Sag Awards 2017, Hollywood silura Trump

Sono state molte le star, ospiti ai Sag Awards 2017, a scagliarsi contro il neopresidente Donald Trump: in particolare, Hollywood protesta per le limitazioni imposte agli immigrati di alcune nazioni musulmane

Hanno nomi diversi, provenienze diverse, motivazioni diverse. Ma sono sempre di più. Le star del cinema e della televisione americana che contestano Donald Trump aumentano, dopo il discorso di Meryl Streep ai Golden Globe. Ieri, durante la premiazione dei Sag Awards, le contestazioni di Hollywood al neopresidente sono state varie e accese.

La ragione fondamentale è il ban voluto dal Presidente, che ha colpito alcuni Paesi a maggioranza musulmana, e che impedirà - se nulla dovesse cambiare - al regista iraniano Asghar Farhadi di presenziare alla cerimonia degli Oscar e sostenere il suo "The Salesman", candidato come Miglior Film Straniero. È soprattutto su questo che si sono focalizzati premiati e ospiti dei Sag, ognuno con una modalità diversa.

Come Simon Helberg, con la moglie Jocelyne Towne: l'attore di "The Big Bang Theory", che ha da poco recitato in "Florence" proprio accanto a Streep, ha portato con sé un cartello di benvenuto ai rifugiati, mentre la moglie aveva scritto sulla scollatura un invito a lasciar entrare tutti negli Usa.

La protesta si è scatenata, peraltro, per ragioni diverse. Vi sono le motivazioni di Julia Louis-Dreyfus, che ha ricordato come il padre sia giunto negli Stati Uniti fuggendo dalla persecuzione dei nazisti. Vi sono poi quelle di Taylor Schilling: il successo di "Orange Is the New Black", in cui è protagonista, si regge su un equilibrio corale, sulla bravura delle sue colleghe che vengono da ogni parte del mondo, anche e soprattutto da Paesi a maggioranza musulmana.

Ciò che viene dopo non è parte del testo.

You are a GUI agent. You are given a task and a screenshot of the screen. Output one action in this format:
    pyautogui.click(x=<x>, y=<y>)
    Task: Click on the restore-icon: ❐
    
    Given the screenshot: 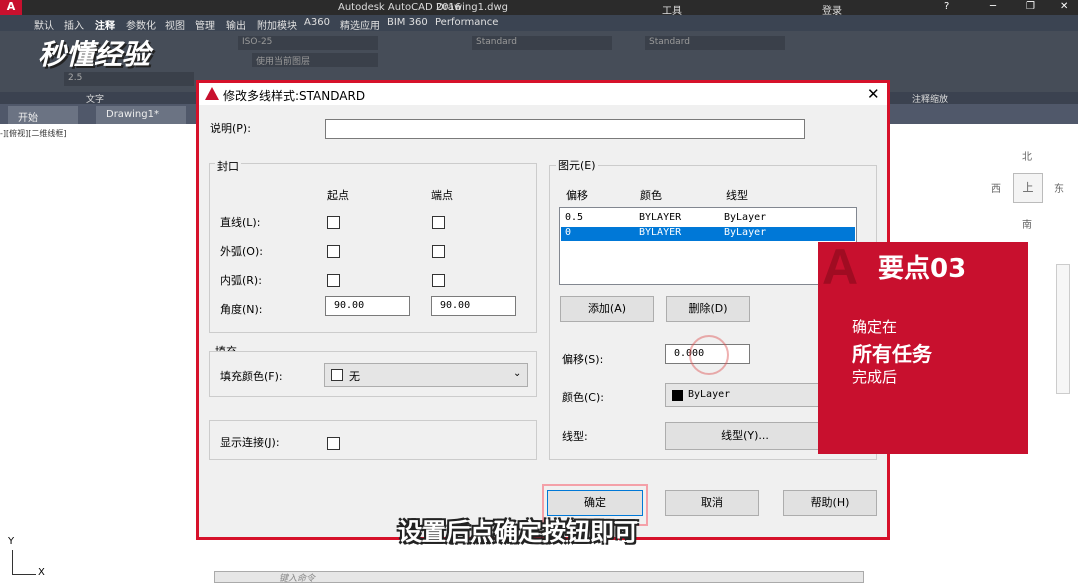 What is the action you would take?
    pyautogui.click(x=1030, y=6)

Ma anche Sarah Paulson ha voluto opporsi a Donald Trump: in quanto membro della comunità Lgbt, ha inneggiato in sala stampa all'inclusione.

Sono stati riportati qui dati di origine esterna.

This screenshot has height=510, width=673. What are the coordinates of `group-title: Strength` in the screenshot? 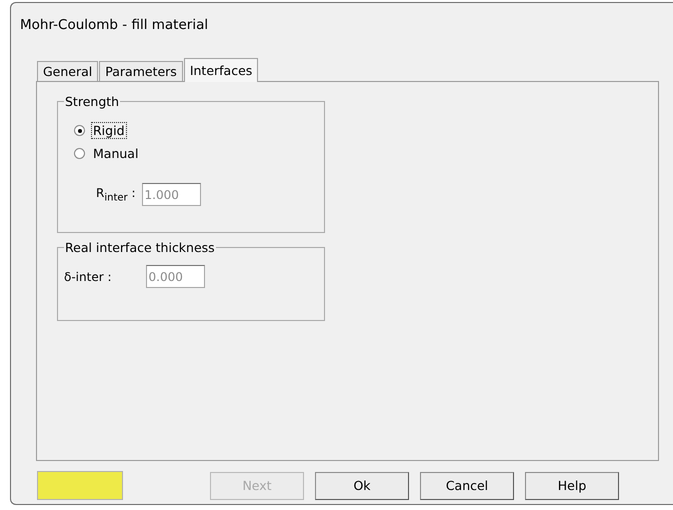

Le parole più accorate sono giunte, però, da Ashton Kutcher, il quale ha aperto la cerimonia. Kutcher è sposato con l'attrice Mila Kunis, giunta negli Stati Uniti come rifugiata dall'Ucraina quando ancora la Russia era Unione Sovietica. "Buonasera compagni, membri dei Sag e tutti voi da casa e ognuno negli aeroporti che appartengono all'America - ha detto Kutcher - Siete parte di un tessuto fatto di chi siamo e di chi amiamo e vi diamo il benvenuto".